Posted by lvfangmin <gi...@git.apache.org>.
Github user lvfangmin commented on the issue:

    https://github.com/apache/zookeeper/pull/588
  
    @anmolnar it's changing the leader activation but not election part, which should be less risky, we've run this on prod to avoid long time quorum activation time due to this. It would be great if more people can take a review on this one though.


---

[GitHub] zookeeper issue #588: [ZOOKEEPER-3109] Avoid long unavailable time due to vo...

Posted by hanm <gi...@git.apache.org>.
Github user hanm commented on the issue:

    https://github.com/apache/zookeeper/pull/588
  
    merged to 3.6, thanks @lvfangmin ! 


---

[GitHub] zookeeper pull request #588: [ZOOKEEPER-3109] Avoid long unavailable time du...
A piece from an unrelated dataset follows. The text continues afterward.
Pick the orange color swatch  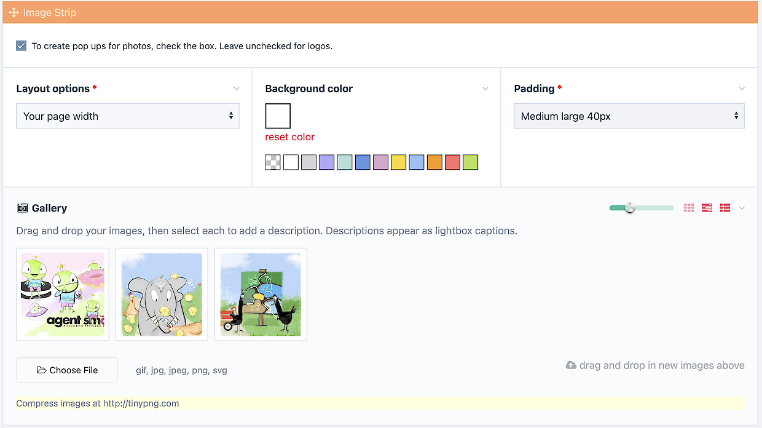tap(434, 162)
Posted by asfgit <gi...@git.apache.org>.
Github user asfgit closed the pull request at:

    https://github.com/apache/zookeeper/pull/588


---

[GitHub] zookeeper pull request #588: [ZOOKEEPER-3109] Avoid long unavailable time du...

Posted by lvfangmin <gi...@git.apache.org>.
Github user lvfangmin commented on a diff in the pull request:

    https://github.com/apache/zookeeper/pull/588#discussion_r207604429
  
    --- Diff: src/java/main/org/apache/zookeeper/server/quorum/FastLeaderElection.java ---
    @@ -86,6 +86,7 @@
     
         QuorumCnxManager manager;
     
    +    private SyncedLearnerTracker leadingVoteSet;
    --- End diff --
    
    It is used to pass into the Leader after the Leader instance is constructed.


---

[GitHub] zookeeper pull request #588: [ZOOKEEPER-3109] Avoid long unavailable time du...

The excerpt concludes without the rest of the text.